TASK » Lay out every line of the records below as a Markdown table with the columns Row and Line, numbering the lines and leaving out blank ones.

LISTING »

========

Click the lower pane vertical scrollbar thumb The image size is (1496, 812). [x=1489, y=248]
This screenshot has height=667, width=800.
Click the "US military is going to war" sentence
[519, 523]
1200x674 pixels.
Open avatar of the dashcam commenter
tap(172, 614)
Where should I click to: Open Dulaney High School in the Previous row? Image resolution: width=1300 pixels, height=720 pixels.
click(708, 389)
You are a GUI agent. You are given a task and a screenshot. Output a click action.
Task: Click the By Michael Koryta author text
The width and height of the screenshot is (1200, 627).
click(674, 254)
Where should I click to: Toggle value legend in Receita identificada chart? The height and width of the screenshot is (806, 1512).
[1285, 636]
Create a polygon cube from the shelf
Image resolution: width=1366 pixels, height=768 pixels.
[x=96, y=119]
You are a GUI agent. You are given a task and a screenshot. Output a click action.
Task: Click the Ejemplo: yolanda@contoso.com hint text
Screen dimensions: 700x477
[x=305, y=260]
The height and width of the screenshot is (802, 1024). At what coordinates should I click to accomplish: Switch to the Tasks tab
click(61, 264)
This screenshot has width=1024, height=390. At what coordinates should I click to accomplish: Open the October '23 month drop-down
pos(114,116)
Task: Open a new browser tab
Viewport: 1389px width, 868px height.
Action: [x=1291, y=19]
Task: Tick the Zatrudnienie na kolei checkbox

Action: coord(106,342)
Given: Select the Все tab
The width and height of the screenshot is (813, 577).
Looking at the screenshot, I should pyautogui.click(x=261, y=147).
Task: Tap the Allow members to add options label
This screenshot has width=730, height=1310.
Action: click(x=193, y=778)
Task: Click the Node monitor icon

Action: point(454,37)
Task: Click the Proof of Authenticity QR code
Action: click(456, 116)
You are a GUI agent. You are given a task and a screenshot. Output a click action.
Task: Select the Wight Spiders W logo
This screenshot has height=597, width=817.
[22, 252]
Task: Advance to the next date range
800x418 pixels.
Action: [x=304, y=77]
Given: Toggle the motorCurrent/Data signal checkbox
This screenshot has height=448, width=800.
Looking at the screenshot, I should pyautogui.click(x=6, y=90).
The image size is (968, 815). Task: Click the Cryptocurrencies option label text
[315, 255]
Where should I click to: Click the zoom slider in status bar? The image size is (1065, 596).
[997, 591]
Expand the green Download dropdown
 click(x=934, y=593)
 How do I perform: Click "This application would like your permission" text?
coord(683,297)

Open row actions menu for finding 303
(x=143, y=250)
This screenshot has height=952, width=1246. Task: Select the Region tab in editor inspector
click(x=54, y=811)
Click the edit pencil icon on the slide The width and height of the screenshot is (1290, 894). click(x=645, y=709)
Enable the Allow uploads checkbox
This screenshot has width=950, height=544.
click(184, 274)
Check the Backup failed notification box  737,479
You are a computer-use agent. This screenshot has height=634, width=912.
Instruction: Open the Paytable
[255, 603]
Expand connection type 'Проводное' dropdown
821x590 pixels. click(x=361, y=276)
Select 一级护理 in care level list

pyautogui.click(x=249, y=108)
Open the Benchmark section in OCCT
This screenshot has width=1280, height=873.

========

OUTPUT BELOW »
| Row | Line |
|---|---|
| 1 | Click the lower pane vertical scrollbar thumb The image size is (1496, 812). [x=1489, y=248] |
| 2 | This screenshot has height=667, width=800. |
| 3 | Click the "US military is going to war" sentence |
| 4 | [519, 523] |
| 5 | 1200x674 pixels. |
| 6 | Open avatar of the dashcam commenter |
| 7 | tap(172, 614) |
| 8 | Where should I click to: Open Dulaney High School in the Previous row? Image resolution: width=1300 pixels, height=720 pixels. |
| 9 | click(708, 389) |
| 10 | You are a GUI agent. You are given a task and a screenshot. Output a click action. |
| 11 | Task: Click the By Michael Koryta author text |
| 12 | The width and height of the screenshot is (1200, 627). |
| 13 | click(674, 254) |
| 14 | Where should I click to: Toggle value legend in Receita identificada chart? The height and width of the screenshot is (806, 1512). |
| 15 | [1285, 636] |
| 16 | Create a polygon cube from the shelf |
| 17 | Image resolution: width=1366 pixels, height=768 pixels. |
| 18 | [x=96, y=119] |
| 19 | You are a GUI agent. You are given a task and a screenshot. Output a click action. |
| 20 | Task: Click the Ejemplo: yolanda@contoso.com hint text |
| 21 | Screen dimensions: 700x477 |
| 22 | [x=305, y=260] |
| 23 | The height and width of the screenshot is (802, 1024). At what coordinates should I click to accomplish: Switch to the Tasks tab |
| 24 | click(61, 264) |
| 25 | This screenshot has width=1024, height=390. At what coordinates should I click to accomplish: Open the October '23 month drop-down |
| 26 | pos(114,116) |
| 27 | Task: Open a new browser tab |
| 28 | Viewport: 1389px width, 868px height. |
| 29 | Action: [x=1291, y=19] |
| 30 | Task: Tick the Zatrudnienie na kolei checkbox |
| 31 | Action: coord(106,342) |
| 32 | Given: Select the Все tab |
| 33 | The width and height of the screenshot is (813, 577). |
| 34 | Looking at the screenshot, I should pyautogui.click(x=261, y=147). |
| 35 | Task: Tap the Allow members to add options label |
| 36 | This screenshot has width=730, height=1310. |
| 37 | Action: click(x=193, y=778) |
| 38 | Task: Click the Node monitor icon |
| 39 | Action: point(454,37) |
| 40 | Task: Click the Proof of Authenticity QR code |
| 41 | Action: click(456, 116) |
| 42 | You are a GUI agent. You are given a task and a screenshot. Output a click action. |
| 43 | Task: Select the Wight Spiders W logo |
| 44 | This screenshot has height=597, width=817. |
| 45 | [22, 252] |
| 46 | Task: Advance to the next date range |
| 47 | 800x418 pixels. |
| 48 | Action: [x=304, y=77] |
| 49 | Given: Toggle the motorCurrent/Data signal checkbox |
| 50 | This screenshot has height=448, width=800. |
| 51 | Looking at the screenshot, I should pyautogui.click(x=6, y=90). |
| 52 | The image size is (968, 815). Task: Click the Cryptocurrencies option label text |
| 53 | [315, 255] |
| 54 | Where should I click to: Click the zoom slider in status bar? The image size is (1065, 596). |
| 55 | [997, 591] |
| 56 | Expand the green Download dropdown |
| 57 |  click(x=934, y=593) |
| 58 |  How do I perform: Click "This application would like your permission" text? |
| 59 | coord(683,297) |
| 60 | Open row actions menu for finding 303 |
| 61 | (x=143, y=250) |
| 62 | This screenshot has height=952, width=1246. Task: Select the Region tab in editor inspector |
| 63 | click(x=54, y=811) |
| 64 | Click the edit pencil icon on the slide The width and height of the screenshot is (1290, 894). click(x=645, y=709) |
| 65 | Enable the Allow uploads checkbox |
| 66 | This screenshot has width=950, height=544. |
| 67 | click(184, 274) |
| 68 | Check the Backup failed notification box  737,479 |
| 69 | You are a computer-use agent. This screenshot has height=634, width=912. |
| 70 | Instruction: Open the Paytable |
| 71 | [255, 603] |
| 72 | Expand connection type 'Проводное' dropdown |
| 73 | 821x590 pixels. click(x=361, y=276) |
| 74 | Select 一级护理 in care level list |
| 75 | pyautogui.click(x=249, y=108) |
| 76 | Open the Benchmark section in OCCT |
| 77 | This screenshot has width=1280, height=873. |